In any case, we get a picture of Josiah’s thoroughgoing reformation of Judah’s worship in today’s passage. We see that idolatry had clearly pervaded the southern kingdom before Josiah’s reign, for not even the most sacred site of the old covenant—Solomon’s temple in Jerusalem—had been left undefiled. Vessels and images of Baal and Asherah, two gods from the Canaanite pantheon of pagan deities, were removed from the temple and destroyed (2 Kings 23:4, 6, 11). Josiah also destroyed the temple apartments of the male cult prostitutes, whom the Judahites visited in hopes of making their land more fertile (v. 7). The good king put an end to human sacrifice in Judah when he defiled Topheth, a site where parents offered up their children to the god Molech (v. 10). Josiah’s reforms extended even into the area formerly held by the northern kingdom, for he took down Jeroboam I’s altar at Bethel (v. 15). He put to death the priests who led God’s people in the worship of false deities, as prescribed by the stipulations of the Mosaic law (v. 20; see Deut. 13).

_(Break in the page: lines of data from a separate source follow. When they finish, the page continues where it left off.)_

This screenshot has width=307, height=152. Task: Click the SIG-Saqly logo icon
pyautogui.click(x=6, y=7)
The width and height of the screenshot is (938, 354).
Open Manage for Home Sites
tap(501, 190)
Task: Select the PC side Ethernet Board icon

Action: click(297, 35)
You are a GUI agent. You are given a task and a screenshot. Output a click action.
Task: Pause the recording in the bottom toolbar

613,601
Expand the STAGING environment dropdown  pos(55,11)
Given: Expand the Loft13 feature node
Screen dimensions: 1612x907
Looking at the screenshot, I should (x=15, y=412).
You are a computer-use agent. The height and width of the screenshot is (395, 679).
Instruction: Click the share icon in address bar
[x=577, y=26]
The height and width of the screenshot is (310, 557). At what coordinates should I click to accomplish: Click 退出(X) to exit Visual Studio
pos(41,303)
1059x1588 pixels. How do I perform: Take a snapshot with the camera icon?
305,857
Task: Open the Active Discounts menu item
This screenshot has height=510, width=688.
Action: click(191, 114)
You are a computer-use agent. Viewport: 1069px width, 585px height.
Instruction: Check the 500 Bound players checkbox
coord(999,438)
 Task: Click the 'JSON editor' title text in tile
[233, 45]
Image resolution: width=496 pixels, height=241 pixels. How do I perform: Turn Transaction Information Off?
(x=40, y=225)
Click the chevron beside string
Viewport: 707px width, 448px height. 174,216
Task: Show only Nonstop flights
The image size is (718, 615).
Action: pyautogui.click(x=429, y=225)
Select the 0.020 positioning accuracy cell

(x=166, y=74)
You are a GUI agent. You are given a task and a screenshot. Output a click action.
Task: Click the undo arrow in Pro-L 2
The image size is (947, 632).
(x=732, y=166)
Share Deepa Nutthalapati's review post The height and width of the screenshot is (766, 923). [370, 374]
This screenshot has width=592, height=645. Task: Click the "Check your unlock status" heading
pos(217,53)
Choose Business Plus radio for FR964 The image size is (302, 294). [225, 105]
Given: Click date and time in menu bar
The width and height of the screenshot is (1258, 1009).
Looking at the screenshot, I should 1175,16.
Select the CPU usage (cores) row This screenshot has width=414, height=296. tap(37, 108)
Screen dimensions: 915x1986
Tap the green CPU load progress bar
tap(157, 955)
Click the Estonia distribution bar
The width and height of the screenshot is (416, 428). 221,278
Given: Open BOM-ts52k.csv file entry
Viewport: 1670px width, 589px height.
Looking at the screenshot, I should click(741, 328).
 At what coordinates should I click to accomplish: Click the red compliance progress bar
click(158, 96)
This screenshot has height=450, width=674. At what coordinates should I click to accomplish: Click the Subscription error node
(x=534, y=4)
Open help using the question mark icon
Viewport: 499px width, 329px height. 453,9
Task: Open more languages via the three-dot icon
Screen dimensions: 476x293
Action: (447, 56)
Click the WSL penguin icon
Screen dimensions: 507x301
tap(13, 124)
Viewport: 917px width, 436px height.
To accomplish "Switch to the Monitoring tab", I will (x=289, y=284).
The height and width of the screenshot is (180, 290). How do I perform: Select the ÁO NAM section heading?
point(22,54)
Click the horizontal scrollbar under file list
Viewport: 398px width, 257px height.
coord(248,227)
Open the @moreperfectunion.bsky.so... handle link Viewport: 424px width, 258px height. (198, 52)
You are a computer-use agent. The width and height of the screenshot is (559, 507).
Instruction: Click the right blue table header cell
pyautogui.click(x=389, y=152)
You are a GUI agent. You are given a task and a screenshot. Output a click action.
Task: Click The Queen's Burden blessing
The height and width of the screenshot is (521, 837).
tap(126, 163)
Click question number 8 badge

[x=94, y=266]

Josiah’s zeal for the true worship of the Lord serves as an example for us. The author of 2 Kings wants us to see Josiah as a model for reformation and to encourage in us a desire to see the true worship of God promoted wherever people claim His name. As we seek to follow Christ, we will also seek to worship Him in a way that pleases Him and to remove all traces of idolatry from our lives.
Coram Deo
It is easy to go through life never thinking deeply about the way we worship the Lord. However, Scripture is quite clear that the Lord takes His worship seriously. That is why we must be careful not to let any hint of false worship invade either our private or corporate worship of God. As we are able, we must support the true worship of the Lord in a manner that is agreeable to what He has revealed.